--- Begin Materials provided ---
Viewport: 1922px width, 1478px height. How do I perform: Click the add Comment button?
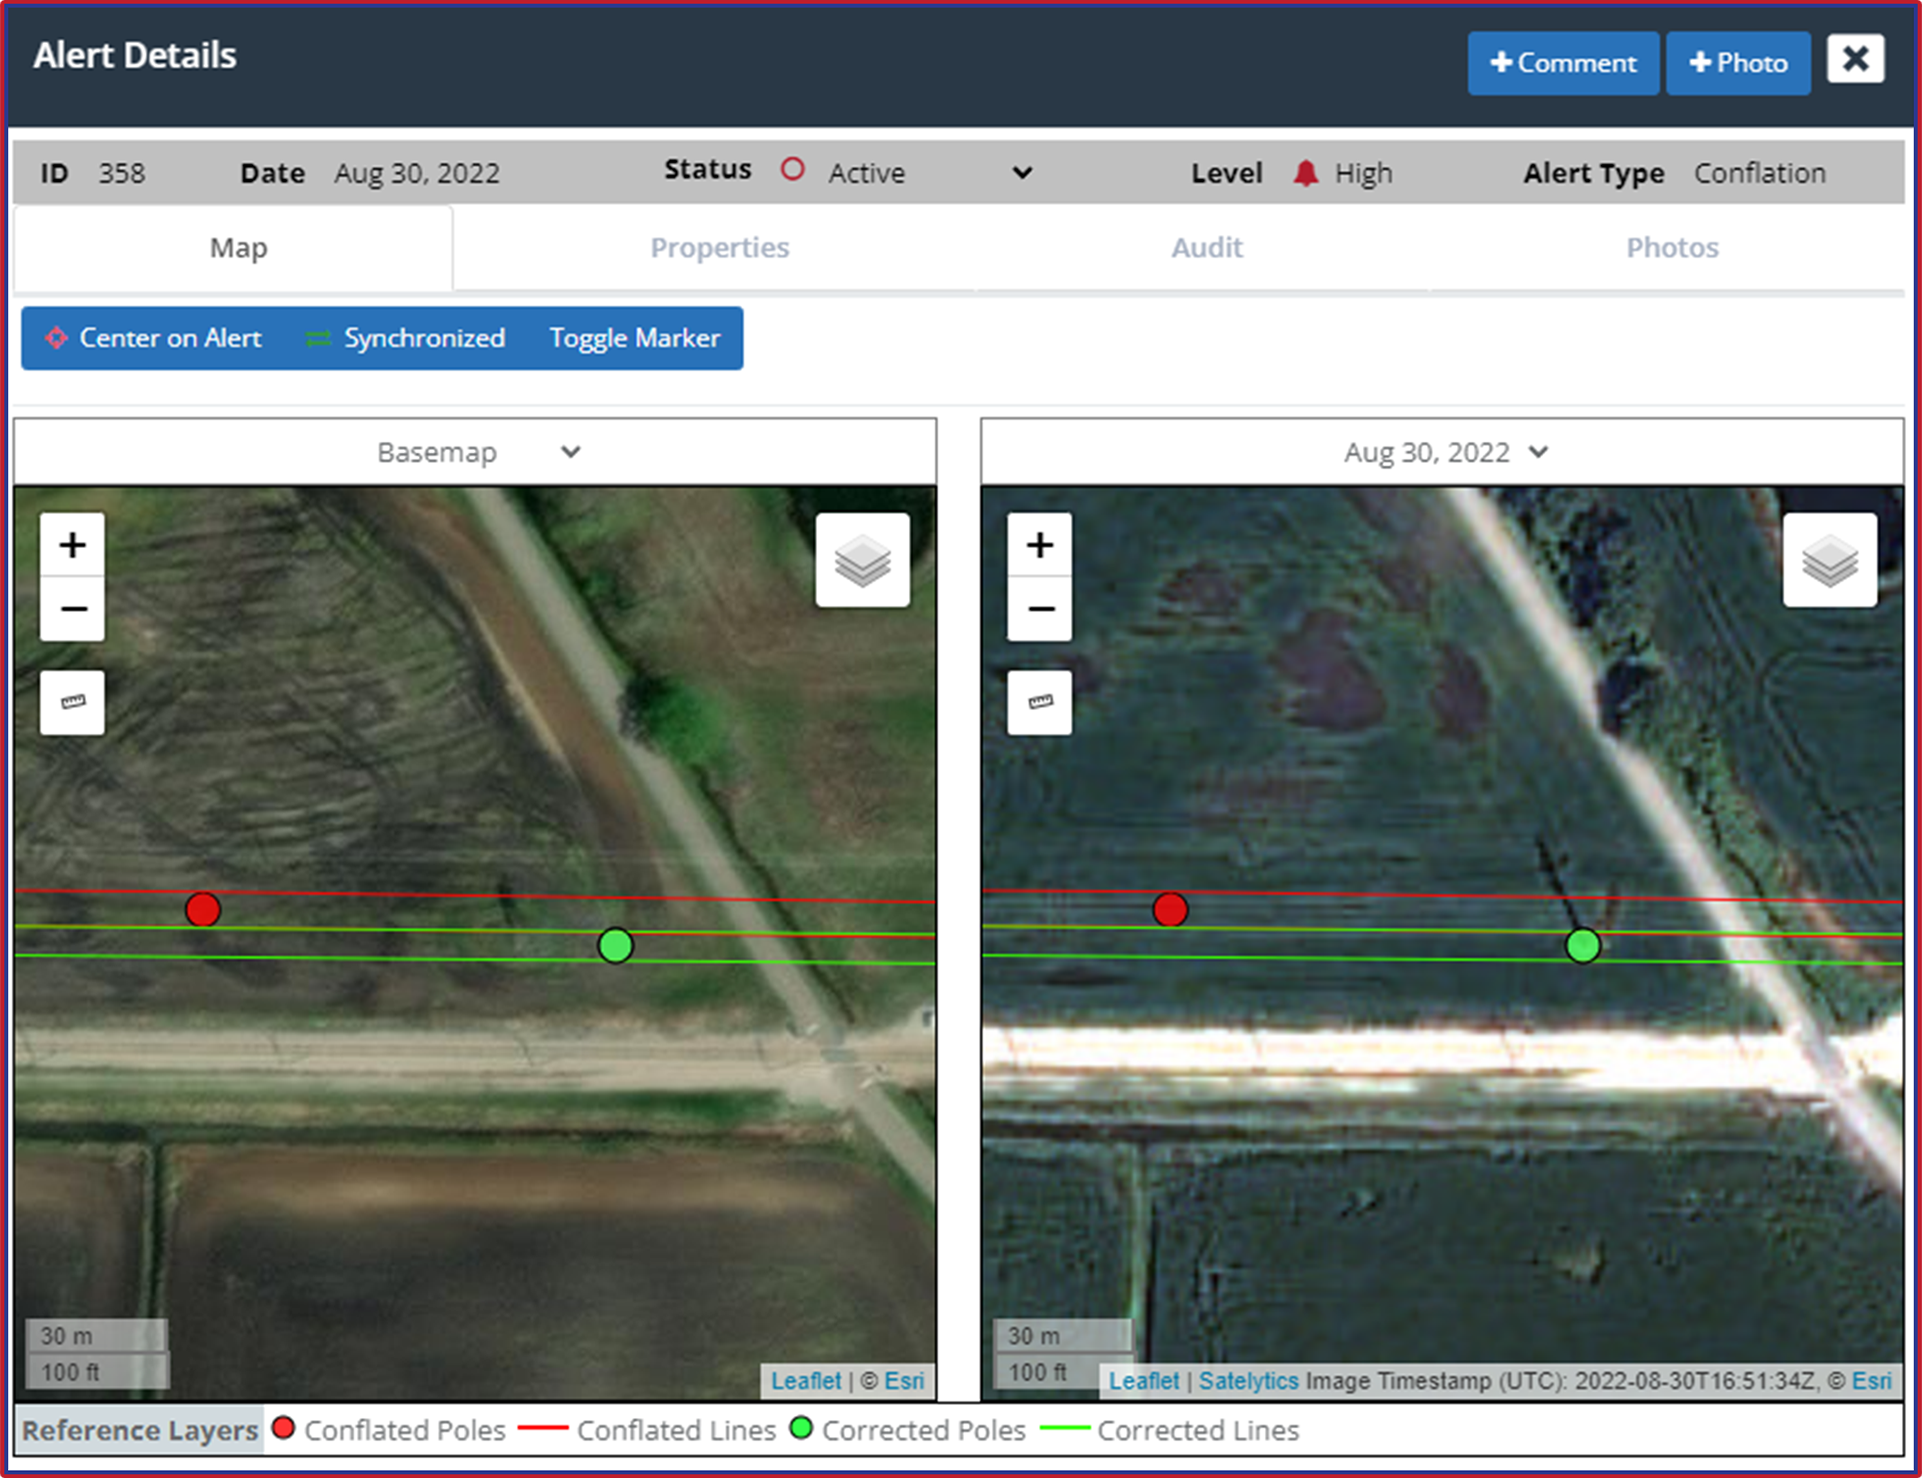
--- End Materials provided ---
--- Begin Materials provided ---
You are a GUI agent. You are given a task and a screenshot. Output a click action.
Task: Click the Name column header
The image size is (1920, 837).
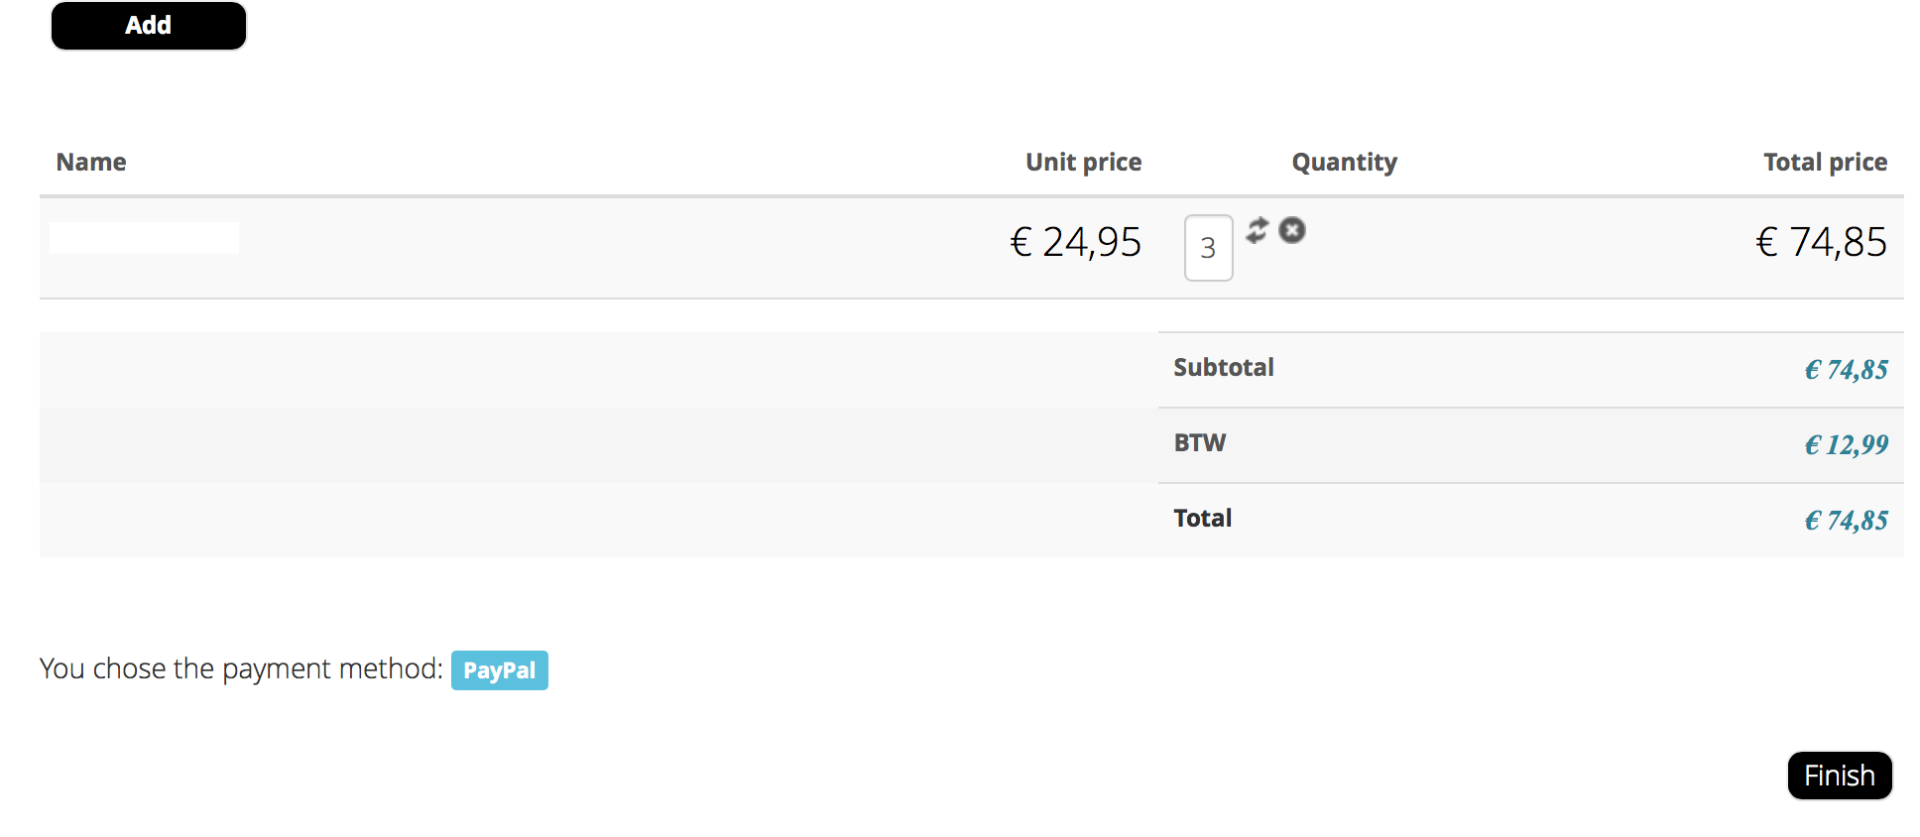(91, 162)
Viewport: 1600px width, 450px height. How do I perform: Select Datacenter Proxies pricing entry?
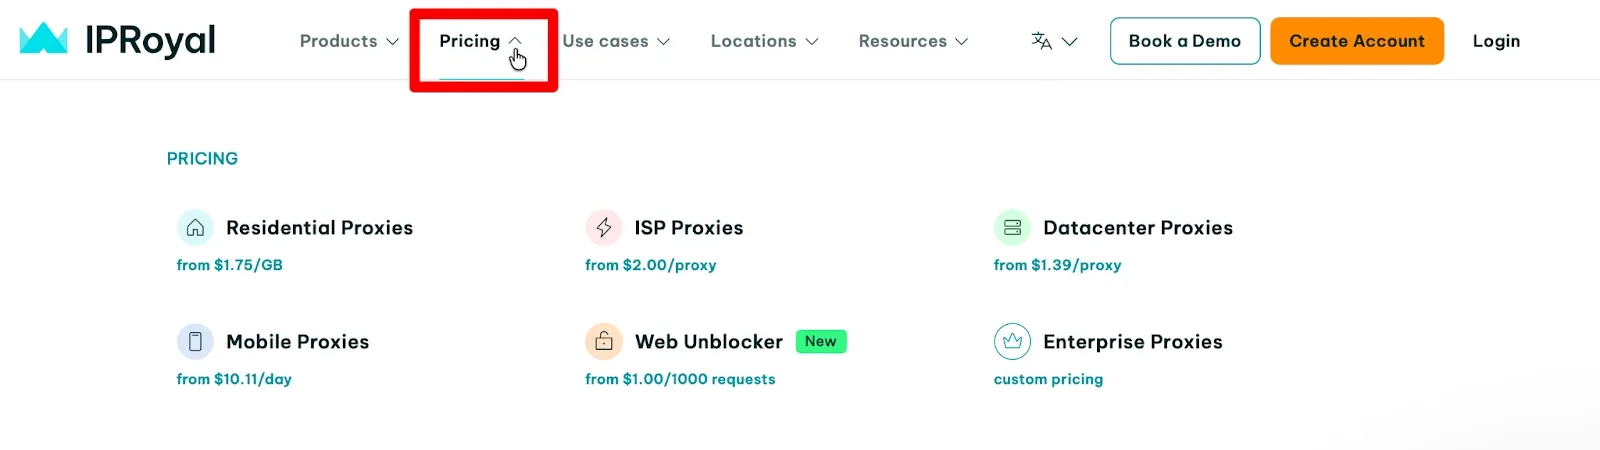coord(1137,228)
--- End Materials provided ---
--- Begin Materials provided ---
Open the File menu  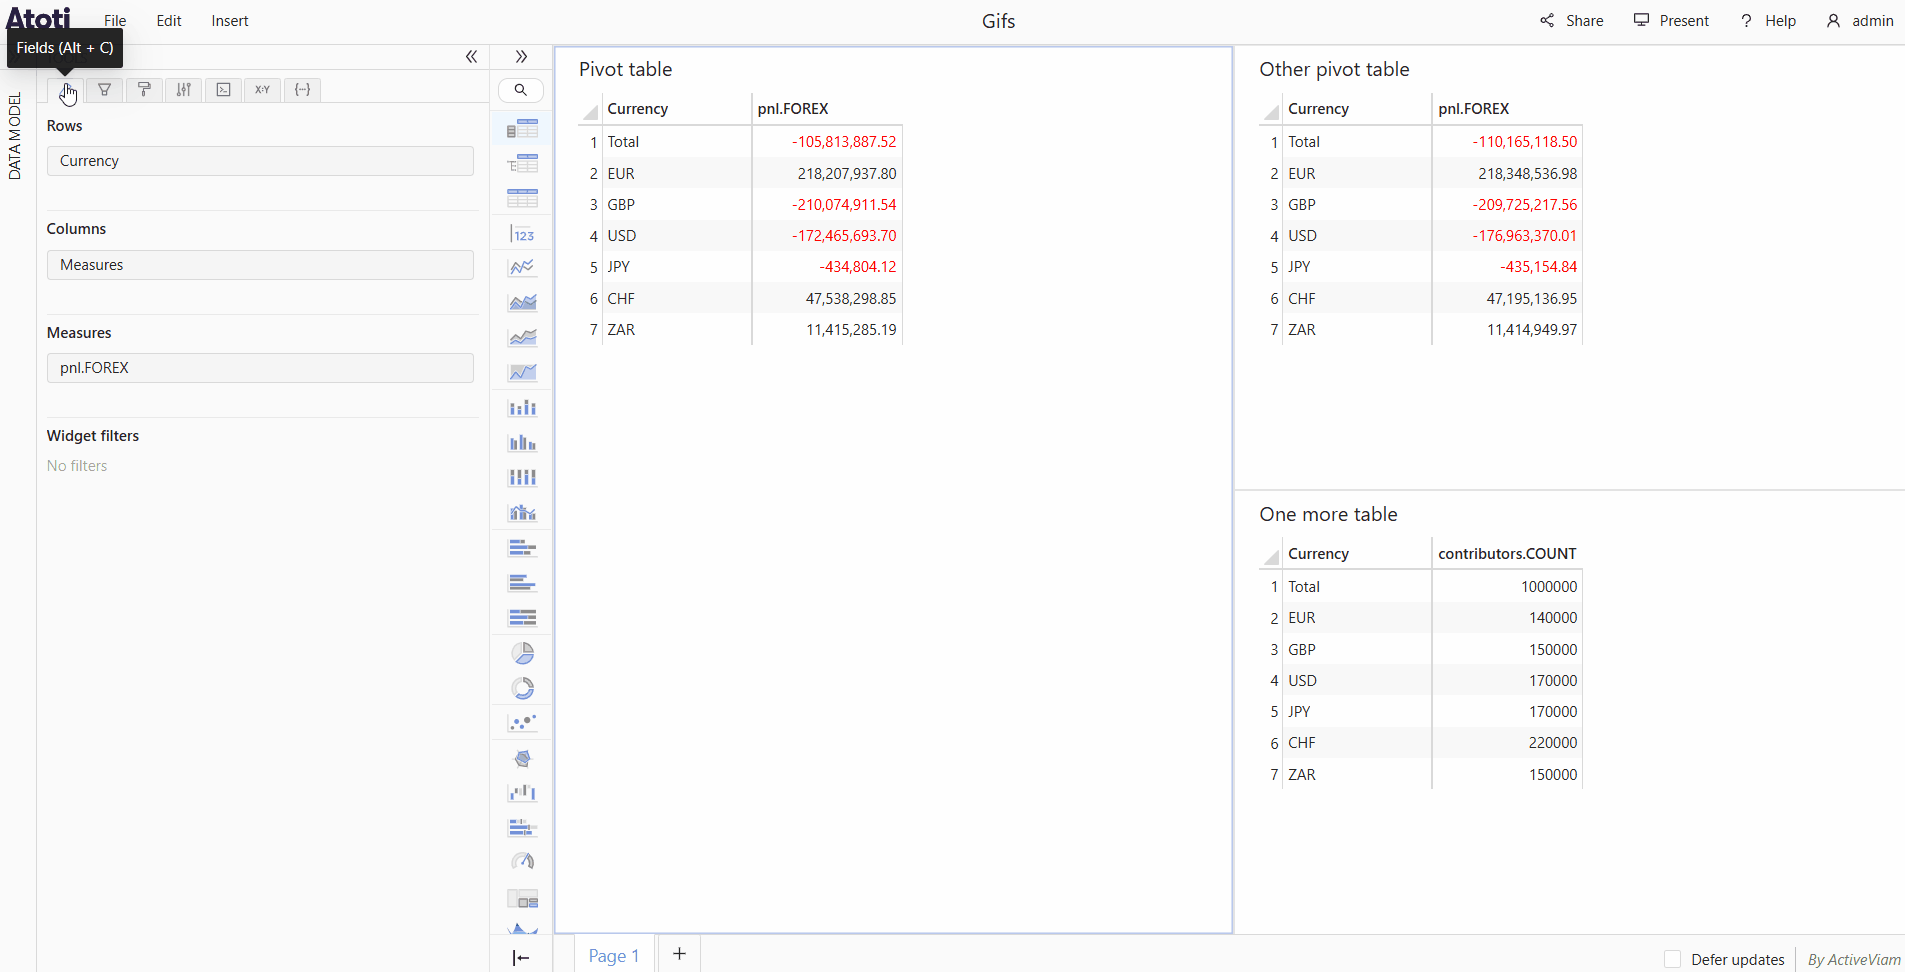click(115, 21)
--- End Materials provided ---
Written problem:
Rewrite the records above, starting at the line containing "Viewport: 1600px width, 450px" and ending at the line containing "coord(1137,228)", with "Datacenter Proxies" changed to "Residential Proxies" and everything else kept the same. Omit the pictures from your answer.

The completed task:
Viewport: 1600px width, 450px height. How do I perform: Select Residential Proxies pricing entry?
coord(1137,228)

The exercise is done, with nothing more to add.